With regard to equity in joint operations, the Company recognizes the direct rights (and its share) of the assets, liabilities, income, and expenses from joint operations, and has included them in the applicable accounts of the Financial Report.

(XV) Property, plant and equipment

  1. Property and equipment are initially recorded at cost. Borrowing costs incurred during the construction period are capitalized.

  2. Subsequent costs are included in the asset's carrying amount or recognized as a separate asset, as appropriate, only when it is probable that future economic benefits associated with the item will flow to the Company and the cost of the item can be measured reliably. The carrying amount of the replaced part is derecognized. All other repairs and maintenance are charged to profit or loss during the financial period in which they are incurred.

  3. Land is not depreciated. Other property, plant and equipment apply cost model and are depreciated using the straight-line method to allocate their cost over their estimated useful lives. Each part of an item of property, plant, and equipment with a cost that is significant in relation to the total cost of the item must be depreciated separately.

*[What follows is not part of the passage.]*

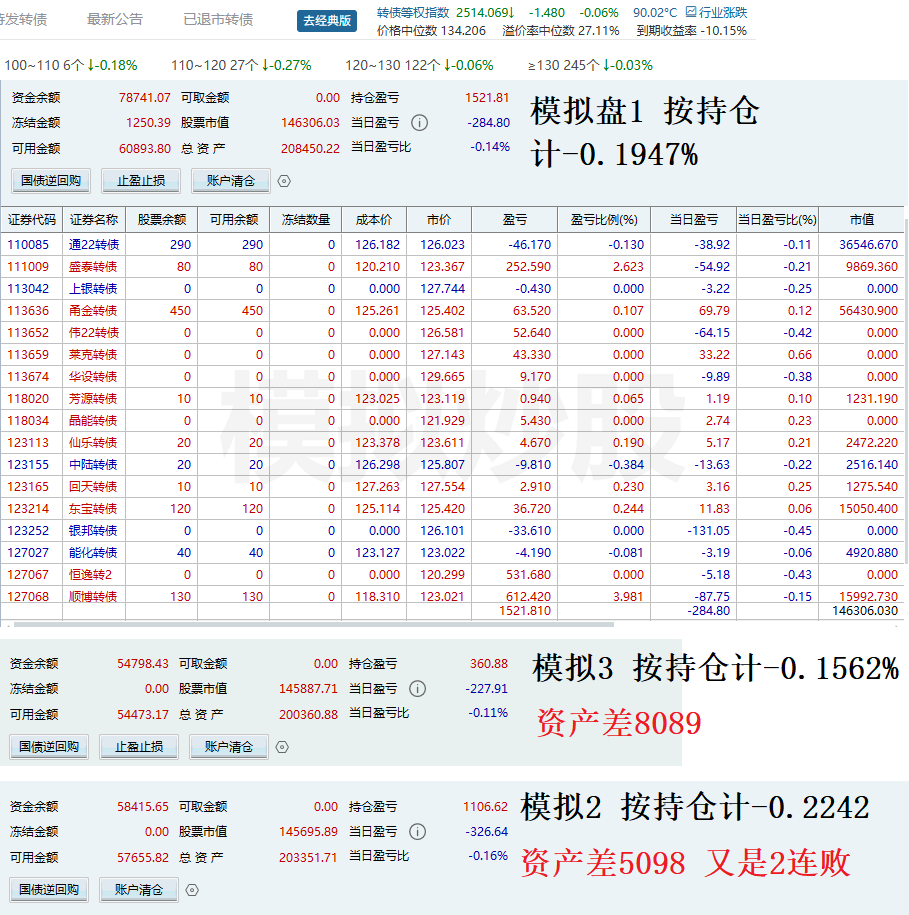Viewport: 909px width, 915px height.
Task: Click the 去经典版 button
Action: (326, 20)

  4. The assets’ residual values, useful lives and depreciation methods are reviewed, and adjusted if appropriate, at each financial year-end. If expectations for the assets’ residual values and useful lives differ from previous estimates or the patterns of consumption of the assets’ future economic benefits embodied in the assets have changed significantly, any change is accounted for as a change in estimate under IAS 8, "Accounting policies, changes in accounting estimates and errors", from the date of the change. The estimated useful life of real property is 50 years and the useful life of other assets is 3-5 years.

(XVI) Lease transaction as a lessee - right-of-use assets/lease liabilities

  1. The Company recognizes lease assets as right-of-use assets and lease liabilities at the commencement date of the lease. For short-term leases or leases of low value assets, lease payments are recognized as expenses using the straight-line method during the lease term.

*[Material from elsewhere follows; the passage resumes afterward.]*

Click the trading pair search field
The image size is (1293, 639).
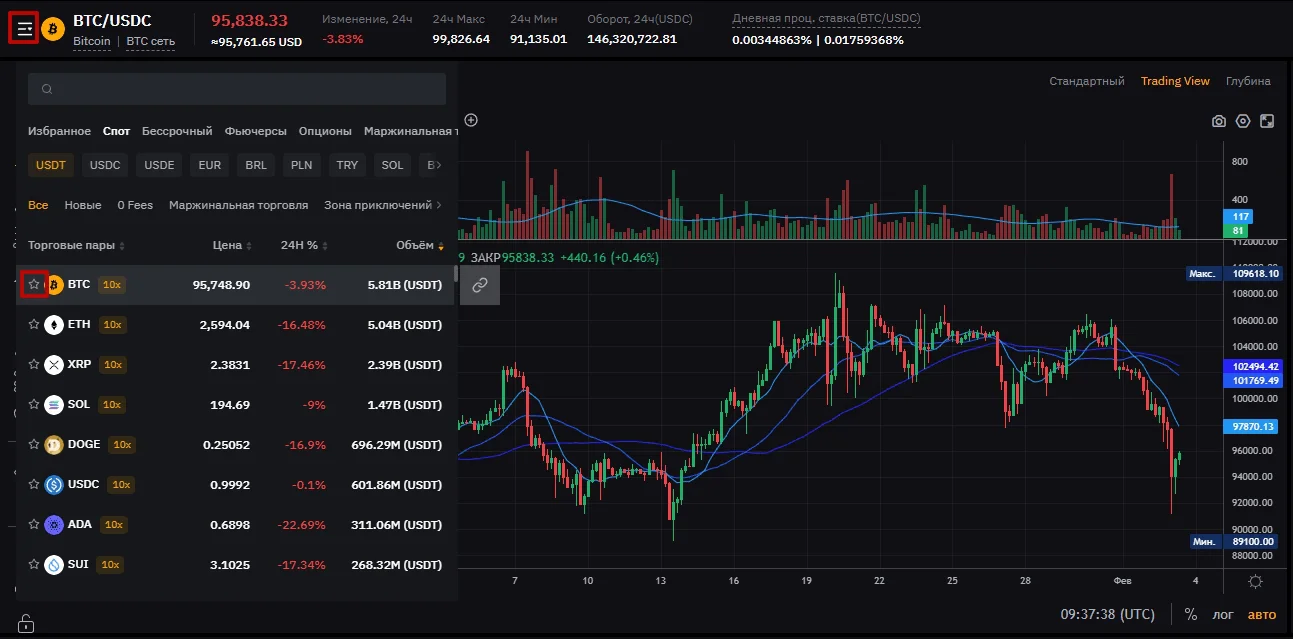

  2. On the commencement date, the Company measures lease liabilities by the present value of outstanding lease payments, using the Company's incremental borrowing rate. Lease payments include

  3. (1) Fixed payments less any lease incentives receivable; and

  4. (2) Variable lease payments determined by changes in an index or rate.

~21~

In subsequent periods, the Company measures lease liabilities at amortized cost using the effective interest method and recognizes interest expense during the lease term. If the lease term or lease payment is changed due to reasons other than amendments to the lease contracts, the Company will remeasure the lease liabilities. The remeasurement amount is then recognized as an adjustment to the right-of-use assets.

  1. Lease liabilities are recognized at cost on the starting date of the lease. The cost includes:

  2. (1) the original measurement amount of the lease liabilities;

  3. (2) any lease payments made on or before the commencement date;

  4. (3) any original direct cost incurred; and

  5. (4) Estimated cost for the dismantling and removal of the asset and the restoration of its location, or the estimated cost for the restoration of conditions specified in the lease criteria and conditions.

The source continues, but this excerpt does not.